Researchers from Sandia Labs gave a talk about their efforts to create a modified, or "whacked" version of Xcode, the free tool that developers use to create software for Apple devices. The poisoned version of Xcode could insert a backdoor into any applications created with it, could hide the confirmation prompts when a developer's private key was exported and could embed a developer's key into all iOS apps created with the tool, from where it could be later extracted.
"We also describe how we modified both the Mac OS X updater to install an extra kernel extension (a keylogger) and the Xcode installer to include our SDK [software development kit] whacks," the researchers wrote in their talk's description.
The FBI and U.S. intelligence agencies have voiced concern over the past year that the increased addition of default encryption to mobile devices and Internet communications make lawful electronic surveillance impossible.
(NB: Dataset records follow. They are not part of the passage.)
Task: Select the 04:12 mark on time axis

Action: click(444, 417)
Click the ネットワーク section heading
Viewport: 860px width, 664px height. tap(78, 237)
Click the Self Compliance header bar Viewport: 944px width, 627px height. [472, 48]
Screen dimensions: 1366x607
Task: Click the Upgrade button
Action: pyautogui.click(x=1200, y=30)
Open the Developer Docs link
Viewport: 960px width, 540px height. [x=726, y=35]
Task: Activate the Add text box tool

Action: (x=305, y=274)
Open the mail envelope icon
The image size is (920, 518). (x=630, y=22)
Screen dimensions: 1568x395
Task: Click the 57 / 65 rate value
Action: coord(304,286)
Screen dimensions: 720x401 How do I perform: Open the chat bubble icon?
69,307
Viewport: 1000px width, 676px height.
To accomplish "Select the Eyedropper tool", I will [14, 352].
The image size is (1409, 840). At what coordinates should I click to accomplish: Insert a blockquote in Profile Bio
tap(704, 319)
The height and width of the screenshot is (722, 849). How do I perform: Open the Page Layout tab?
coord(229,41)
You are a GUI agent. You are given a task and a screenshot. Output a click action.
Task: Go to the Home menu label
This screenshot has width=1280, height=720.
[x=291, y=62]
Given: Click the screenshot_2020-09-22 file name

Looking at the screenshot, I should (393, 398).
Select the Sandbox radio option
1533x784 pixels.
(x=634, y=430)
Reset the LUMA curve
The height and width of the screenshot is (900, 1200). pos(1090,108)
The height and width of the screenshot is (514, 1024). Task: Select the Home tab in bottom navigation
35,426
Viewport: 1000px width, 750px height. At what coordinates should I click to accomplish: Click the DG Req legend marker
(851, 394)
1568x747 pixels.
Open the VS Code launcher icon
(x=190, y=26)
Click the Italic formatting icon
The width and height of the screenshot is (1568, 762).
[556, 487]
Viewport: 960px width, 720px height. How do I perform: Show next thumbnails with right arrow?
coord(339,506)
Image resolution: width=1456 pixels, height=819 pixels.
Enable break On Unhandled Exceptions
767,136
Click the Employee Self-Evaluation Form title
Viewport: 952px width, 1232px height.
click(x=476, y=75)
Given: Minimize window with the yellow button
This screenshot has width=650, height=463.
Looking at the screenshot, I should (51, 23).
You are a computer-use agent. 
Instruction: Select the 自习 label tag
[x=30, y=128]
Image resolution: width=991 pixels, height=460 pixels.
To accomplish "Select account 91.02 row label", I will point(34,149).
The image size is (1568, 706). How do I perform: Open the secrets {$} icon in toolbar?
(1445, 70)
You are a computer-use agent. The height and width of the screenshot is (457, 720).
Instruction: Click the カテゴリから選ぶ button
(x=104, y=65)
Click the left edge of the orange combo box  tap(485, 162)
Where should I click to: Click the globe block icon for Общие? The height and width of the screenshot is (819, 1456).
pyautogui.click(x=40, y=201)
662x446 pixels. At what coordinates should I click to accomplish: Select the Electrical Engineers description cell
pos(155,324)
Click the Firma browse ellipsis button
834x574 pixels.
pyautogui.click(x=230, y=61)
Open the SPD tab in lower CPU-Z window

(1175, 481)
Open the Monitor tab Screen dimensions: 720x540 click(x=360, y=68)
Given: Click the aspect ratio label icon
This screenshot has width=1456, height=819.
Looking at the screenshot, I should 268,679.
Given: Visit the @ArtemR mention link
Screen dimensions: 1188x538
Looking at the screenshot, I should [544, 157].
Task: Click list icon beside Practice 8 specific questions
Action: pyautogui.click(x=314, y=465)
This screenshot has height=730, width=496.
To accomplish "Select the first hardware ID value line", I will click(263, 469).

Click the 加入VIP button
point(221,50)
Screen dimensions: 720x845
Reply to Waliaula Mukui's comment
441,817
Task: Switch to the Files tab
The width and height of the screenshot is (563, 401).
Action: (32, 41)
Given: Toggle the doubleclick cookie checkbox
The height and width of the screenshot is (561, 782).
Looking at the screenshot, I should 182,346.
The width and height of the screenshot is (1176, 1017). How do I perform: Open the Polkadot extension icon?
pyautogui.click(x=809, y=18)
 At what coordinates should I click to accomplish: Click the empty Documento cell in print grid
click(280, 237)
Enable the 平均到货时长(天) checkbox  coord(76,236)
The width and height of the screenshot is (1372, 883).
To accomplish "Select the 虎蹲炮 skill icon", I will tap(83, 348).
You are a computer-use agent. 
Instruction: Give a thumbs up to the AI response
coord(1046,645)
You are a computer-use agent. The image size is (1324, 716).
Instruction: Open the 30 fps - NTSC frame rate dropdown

They call this the Going Dark problem.
Such agencies would like to see an approach where companies could offer encryption, but also be able to comply with government requests for data. Many security experts and privacy advocates believe this would involve building backdoors into encryption implementations that could also be exploited by hackers.
"I want to be absolutely clear that we have never worked with any government agency from any country to create a backdoor in any of our products or services," Apple CEO Tim Cook wrote in an open letter in September. "We have also never allowed access to our servers. And we never will."